O cânone acima é autoexplicativo. A autoridade civil que se recusasse a “limpar seu território” dos hereges (=exterminar todos eles) seria primeiro excomungada, e se mesmo assim ela continuasse se recusando a seguir a ordem da Igreja este senhor feudal perderia a sua propriedade(!), todos os seus vassalos estariam livres de obedecê-lo e ocupariam as terras deste senhor a la MST, para então fazer o que este senhor não fez: acabar com os hereges. Os católicos que assim agissem, exterminando os hereges, ganhariam a mesma indulgência prometida para aqueles que lutassem nas Cruzadas, ou seja, a Igreja bancaria o assassinato do cidadão, concedendo-lhe indulgência:

“Católicos que tomam a cruz e avançam para cima a fim de exterminar os hereges gozarão da mesma indulgência, e reforçadas pelo mesmo privilégio santo, como é concedido para aqueles que vão para o auxílio da Terra Santa. Além disso, determinamos excomunhão aos crentes que recebem, defendem ou apoiam os hereges”[4]
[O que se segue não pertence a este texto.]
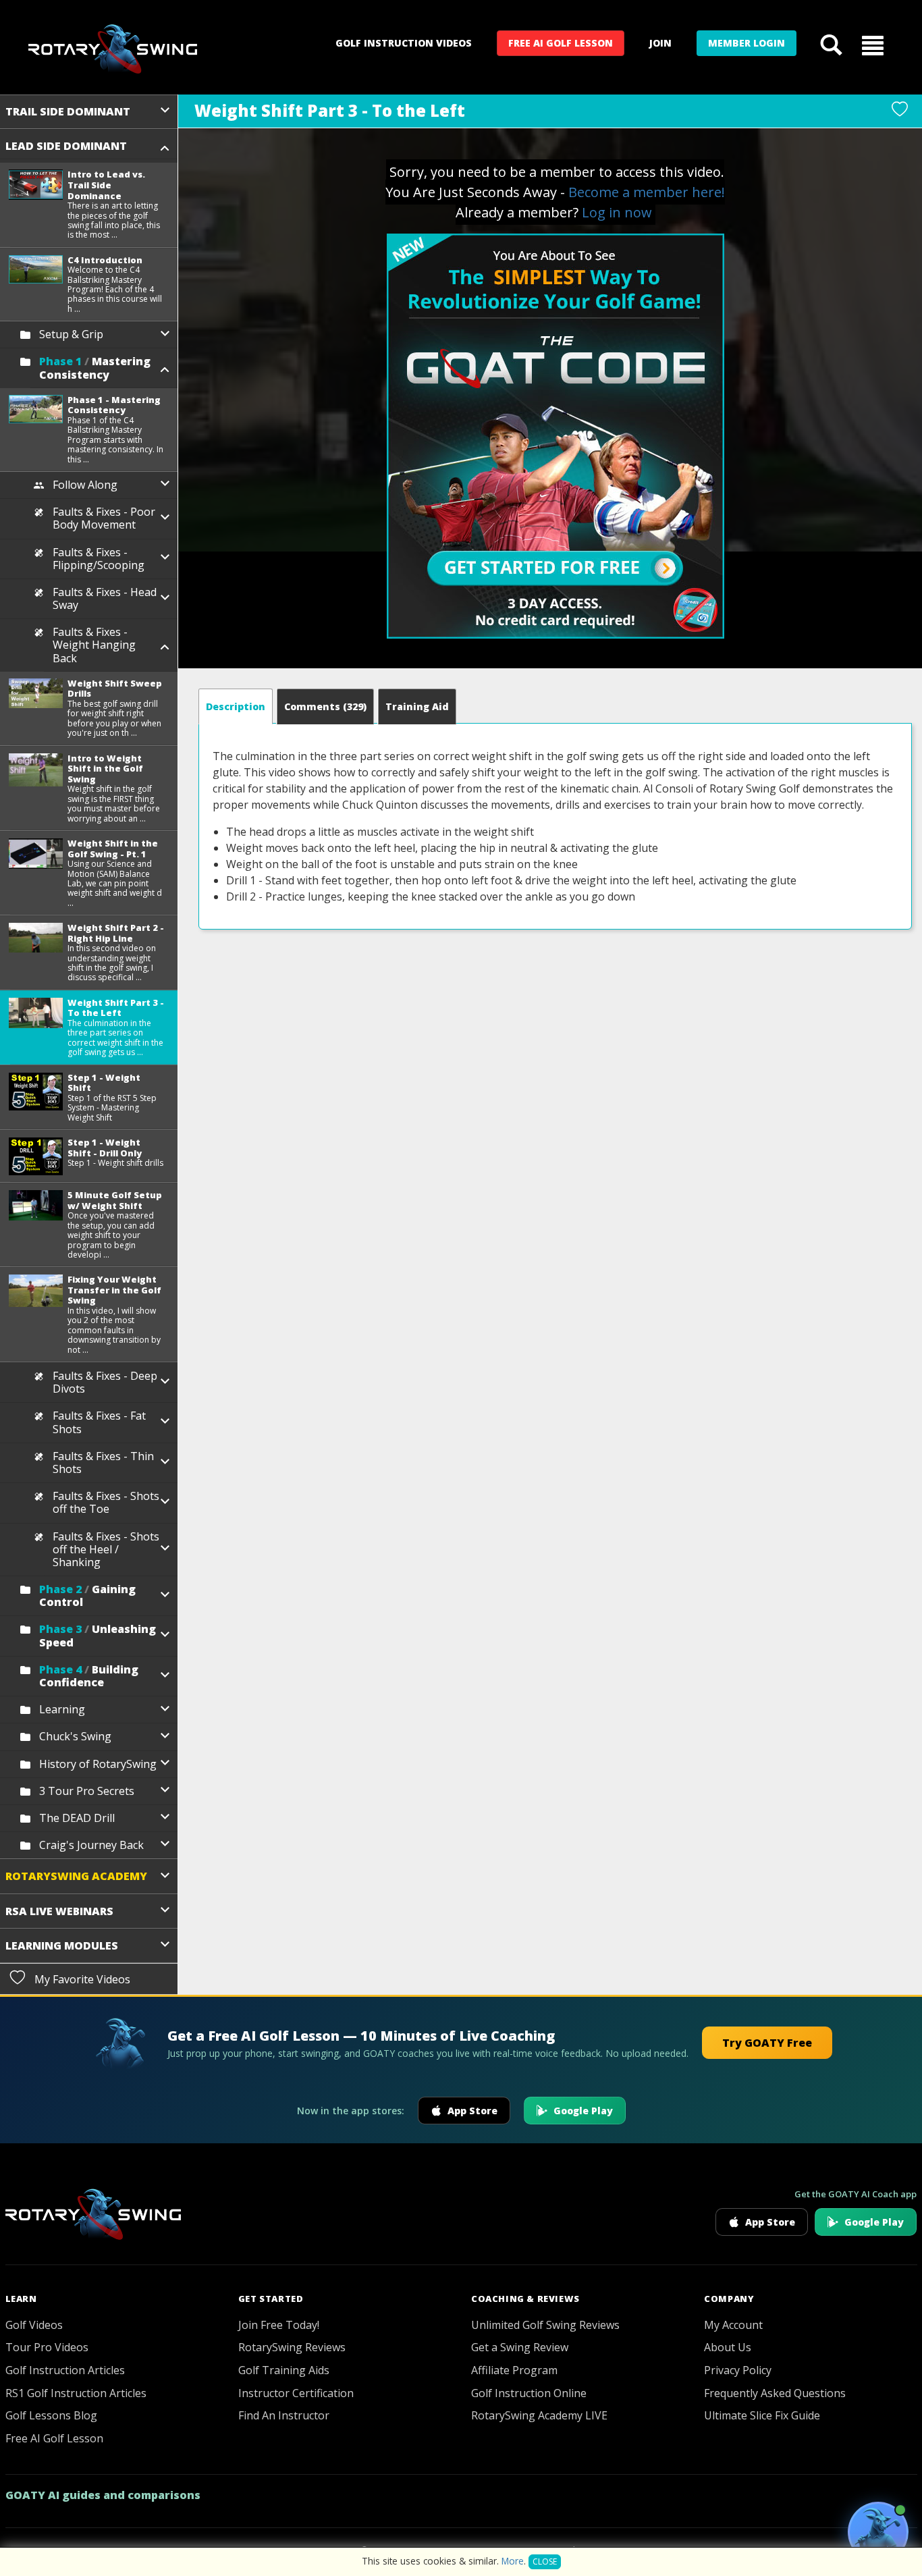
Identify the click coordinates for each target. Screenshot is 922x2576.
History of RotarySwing (98, 1763)
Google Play (583, 2110)
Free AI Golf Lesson (560, 42)
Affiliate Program (514, 2370)
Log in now (617, 212)
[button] (873, 44)
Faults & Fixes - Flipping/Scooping (98, 558)
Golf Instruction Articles (65, 2370)
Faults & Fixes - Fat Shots (99, 1422)
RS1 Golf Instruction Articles (75, 2393)
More (512, 2560)
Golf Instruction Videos (403, 42)
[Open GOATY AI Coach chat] (878, 2532)
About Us (727, 2347)
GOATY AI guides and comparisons (102, 2495)
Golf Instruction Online (529, 2393)
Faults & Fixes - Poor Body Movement (104, 518)
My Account (733, 2324)
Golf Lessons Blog (51, 2415)
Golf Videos (34, 2324)
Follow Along (85, 484)
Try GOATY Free (767, 2042)
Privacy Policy (737, 2370)
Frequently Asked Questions (775, 2393)
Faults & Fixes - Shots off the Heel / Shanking (106, 1549)
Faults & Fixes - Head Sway (105, 598)
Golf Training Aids (283, 2370)
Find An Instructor (283, 2415)
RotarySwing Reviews (292, 2347)
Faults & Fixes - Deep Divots (105, 1382)
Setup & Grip (71, 334)
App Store (472, 2110)
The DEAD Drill (77, 1817)
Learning (62, 1709)
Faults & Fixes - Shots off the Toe (106, 1502)
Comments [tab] (325, 706)
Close (545, 2561)
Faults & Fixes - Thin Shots (103, 1462)
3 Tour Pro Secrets (86, 1790)
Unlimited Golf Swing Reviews (545, 2324)
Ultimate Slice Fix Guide (762, 2415)
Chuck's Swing (75, 1736)
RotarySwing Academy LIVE (539, 2415)
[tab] (235, 706)
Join (660, 42)
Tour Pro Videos (46, 2347)
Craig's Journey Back (91, 1844)
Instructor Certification (296, 2393)
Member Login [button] (746, 42)
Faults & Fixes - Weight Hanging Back (94, 644)
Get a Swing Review (519, 2347)
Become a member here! (646, 192)
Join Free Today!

Além disso, no Terceiro Concílio de Latrão (1179) a Igreja incentivava a escravidão dos “hereges”, mandava confiscar os seus bens e ordenava que os católicos os atacassem com armas:

“Os seus bens estão a ser confiscados e os príncipes estão livres para submetê-los à escravidão (...). Na autoridade dos Santos Apóstolos Pedro e Paulo, concedemos aos fiéis cristãos que peguem em armas contra eles”[5]
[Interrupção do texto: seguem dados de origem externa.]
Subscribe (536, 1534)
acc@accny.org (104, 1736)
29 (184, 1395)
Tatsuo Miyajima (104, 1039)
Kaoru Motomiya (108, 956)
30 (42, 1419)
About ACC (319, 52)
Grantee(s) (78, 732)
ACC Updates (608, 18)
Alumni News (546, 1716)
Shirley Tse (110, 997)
O poder secular estava tão intimamente relacionado ao poder eclesiástico que a ele era atribuída rotineiramente a linguagem de “braço”, ou seja, como uma mera extensão do corpo (Igreja), em vez de um entidade totalmente à parte, como os fanáticos papistas querem nos convencer. Vale lembrar que naquela época inexistia o conceito moderno de “Estado Laico”, ou seja, não havia separação entre Igreja e Estado, e o Estado também era católico, governado por reis católicos e submetidos à obediência da Igreja, que em alguns casos chegou até mesmo a depor os reis(!), como quando o papa Gregório VII depôs o imperador Enrique IV, dizendo:

“Proíbo ao rei Enrique, o qual, por insensato orgulho, se lançou contra a Igreja, governar o reino da Alemanha e da Itália. E desligo a todos os cristãos do juramento que os unia a ele, e proíbo a todo o mundo que o reconheça como rei’”[6]

E, de fato, Enrique foi deposto do cargo!

É interessante notar que os papas naquela época tinham um poder temporal tão grande quanto o dos reis e do imperador (e às vezes até maior!), chegando muitas vezes a depor ou a excomungar reis, e, mesmo assim, nunca chegou a excomungar nenhum rei por matar ou torturar “hereges”. Este fato, por si só, já deveria ser o bastante para calar a boca daqueles que dizem que o poder secular malvadão matava todo mundo contra a vontade da Igreja, que, coitadinha, nada podia fazer para impedir toda essa carnificina.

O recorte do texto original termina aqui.